Transient Pronounced Density Variation in Amorphous Ice Structures

Abstract

Abstract The structural transformation of different high-density amorphous (HDA) ice modifications into the low-density amorphous (LDA) ice is studied by small-angle neutron scattering (SANS) techniques. All experiments have been performed at stationary conditions allowing to collect detailed information not only on the SANS formfactor but also on its time evolution and, hence, the kinetics governing the transformation process. A parametrization of the SANS formfactor by a superposition of the Debye-Bueche formfactor, characterizing a non-particulate two phase mixture, and a Porod-limit scattering formfactor is carried out successfully. The Porod-limit scattering indicates the presence of sharp interfaces and surfaces present in the sample material. Interpreting this signal as due to a grainy consistency of the amorphous samples grain sizes of the order of at least some micrometers can be approximated. The Debye-Bueche ansatz accounts for the formation of a transient pronounced signal on mesoscopic length scales. Its analysis results in an average domain size of 12–16 Å characterizing a hypothetical two phase mixture in its state of strongest intermixture, i.e., strongest heterogeneity.
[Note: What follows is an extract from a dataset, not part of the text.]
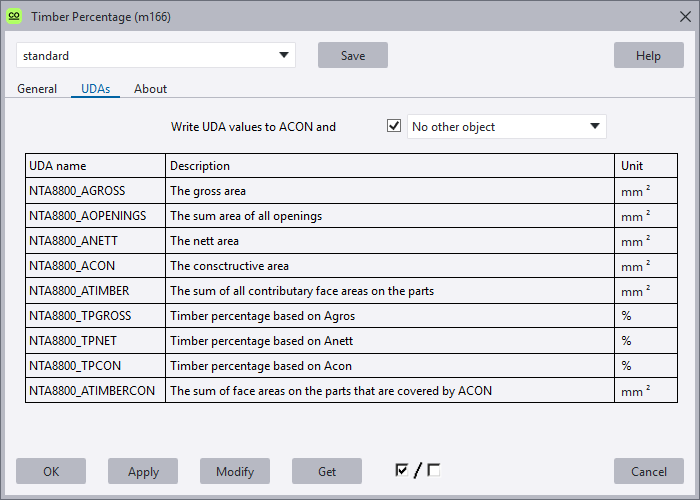The image size is (700, 500).
Task: Cancel the dialog
Action: click(x=648, y=472)
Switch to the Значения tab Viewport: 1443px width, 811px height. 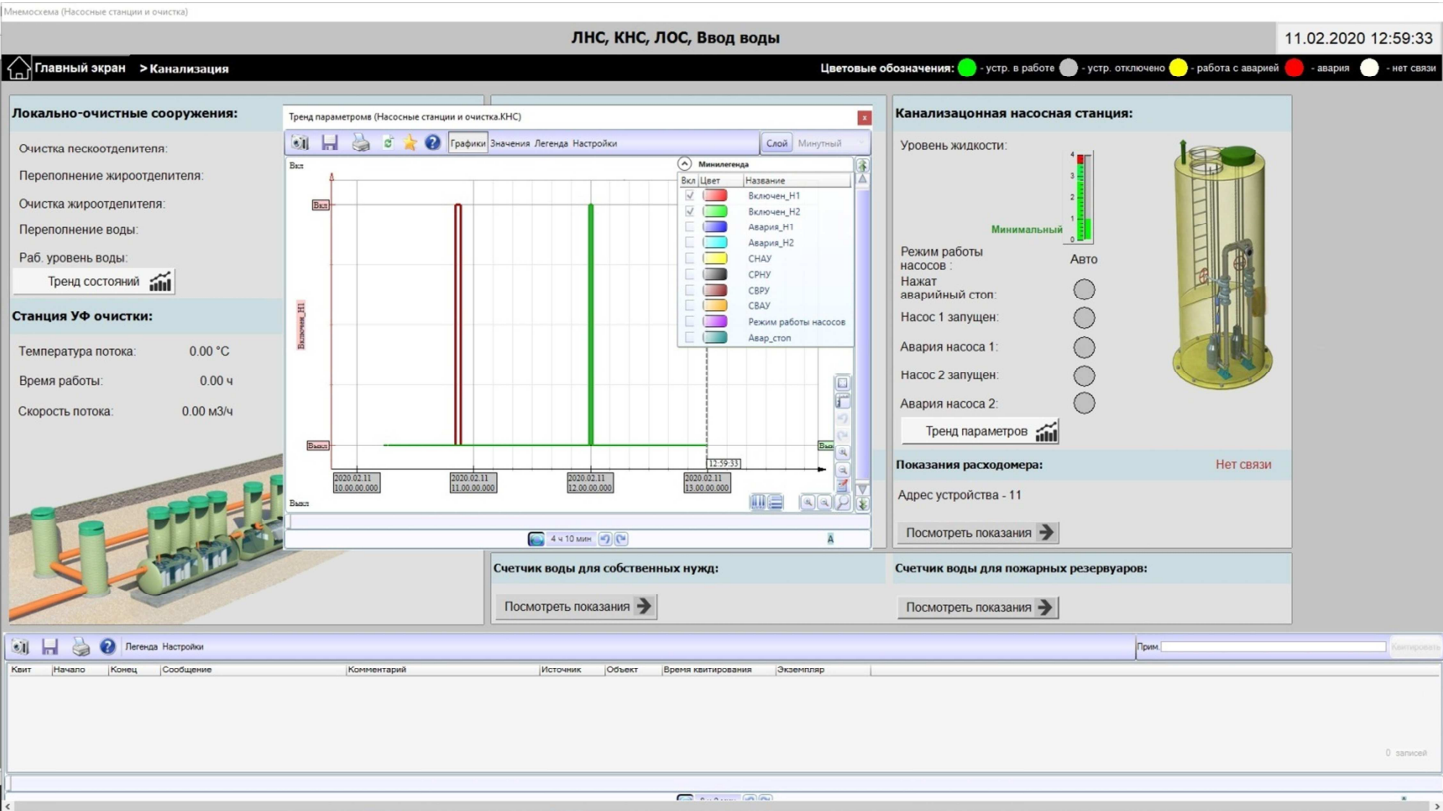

Interpretation of the Debye-Bueche formfactor by the Porod invariant results in a sample contrast that is by a factor of about 4 smaller than a hypothetical first-order transition between any modification of HDA and LDA. This statement is valid for an unstrained two-phase system separated by sharp interfaces. A detailed discussion is given which tries to set the present results into a more realistic context.